Поставленная задача 1:
Что, согласно отрывку о Никите Сергеевиче, мать запрещала ему делать с веревочкой на торте?

Исходный отрывок:
☆ ☆ ☆

У него лавры, триумфы и прижизненный пьедестал – и все равно чего-то не хватает.
Того, чего после доминирования желалось сильнее всего, жарче, горестней.
Любви.
Как и всем набобам, Никите Сергеевичу сызмальства недостало любви. Папенька все его детство чистил сапоги по дороге с одного приема у Сталина на другой прием у Сталина. Крутонравная матушка вечно заставляла развязывать веревочки. Большой Никита Сергеевич частенько вспоминает, как маленькому Никите Сергеевичу мать запрещала резать веревочку на торте, а только развязывать узел за узлом – и так мало-помалу приучила к труду. Его ссылали в детскую, когда на Новый год приходили с мороза разные важные гости. Его обидно угнетал с детства и безответно любимый брат. Его обижали в школе за упитанность и заграничные игрушки.

☆ ☆ ☆

Исходные данные:

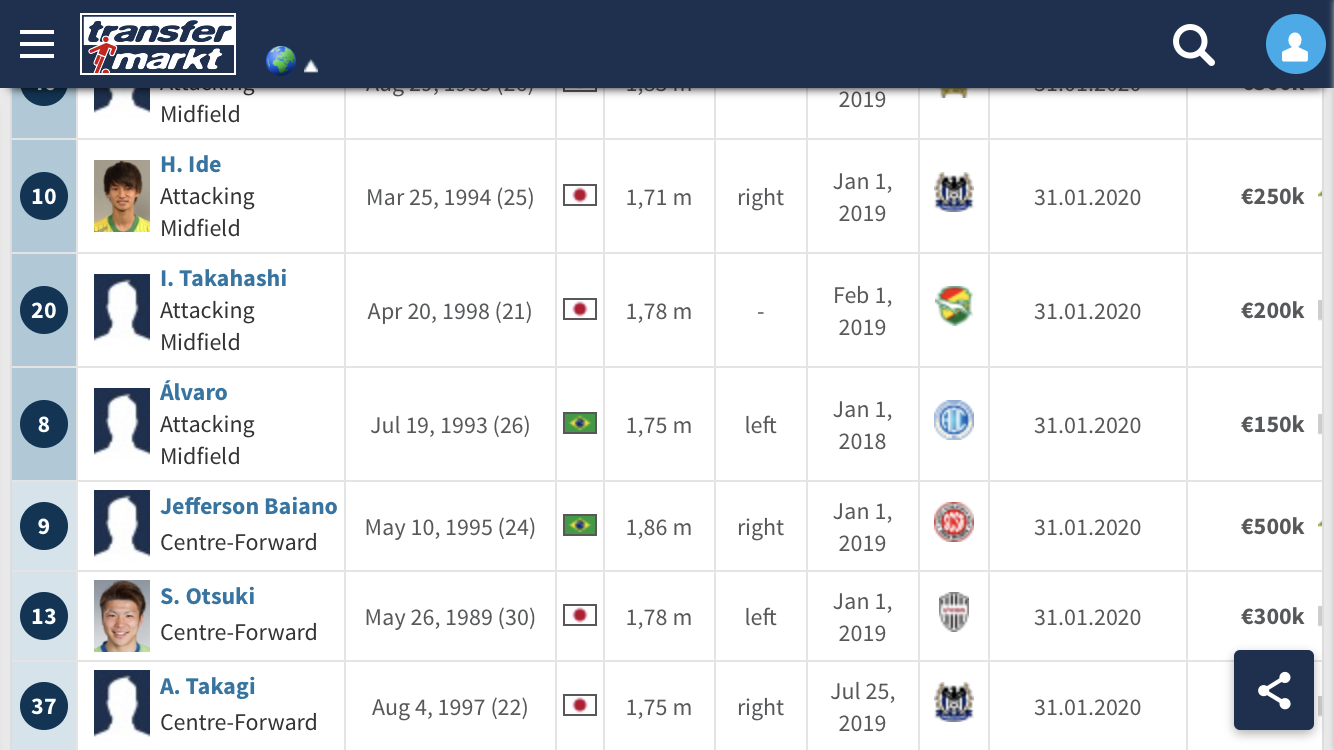Screen dimensions: 1334x750
Task: Open the user profile icon
Action: point(1295,45)
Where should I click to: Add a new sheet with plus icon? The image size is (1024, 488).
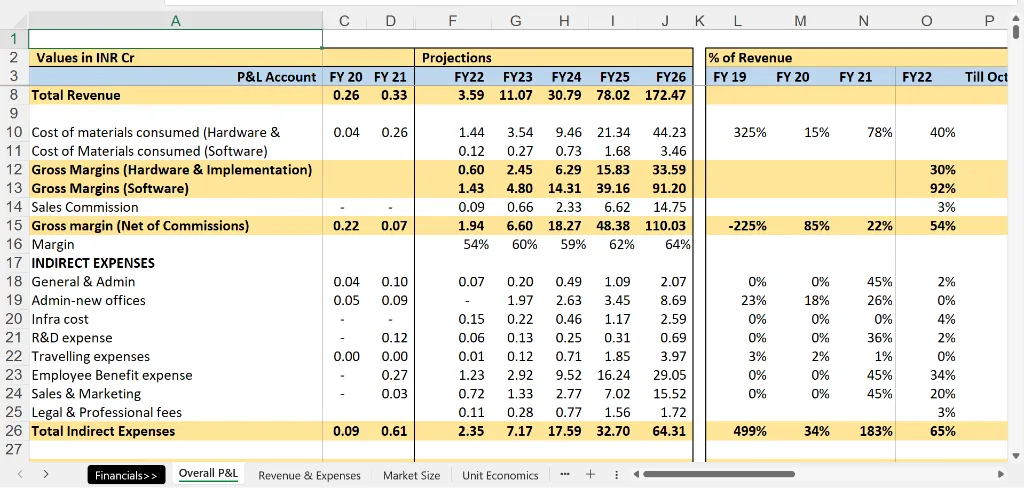pos(590,475)
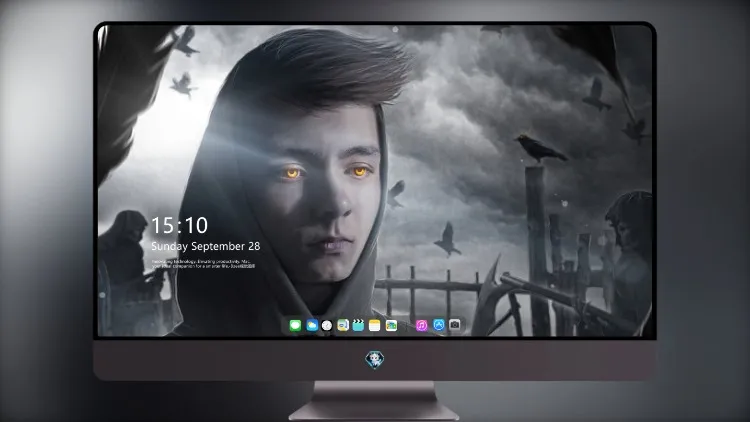Screen dimensions: 750x422
Task: Launch the clapperboard Videos app
Action: pyautogui.click(x=358, y=326)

☆ ☆ ☆

Поставленная задача 2:
Перепиши все строки исходных данных, заменив «sheet» на «tab» и ничего больше не меняя; изображения в ответ не включай.

Правильный ответ 1:
Резать ее: разрешалось только развязывать узел за узлом.

Правильный ответ 2:
Screen dimensions: 1334x750
Task: Open the user profile icon
Action: point(1295,45)
Where should I click to: Add a new tab with plus icon? The image size is (1024, 488).
pos(590,475)
Screen dimensions: 750x422
Task: Launch the clapperboard Videos app
Action: pyautogui.click(x=358, y=326)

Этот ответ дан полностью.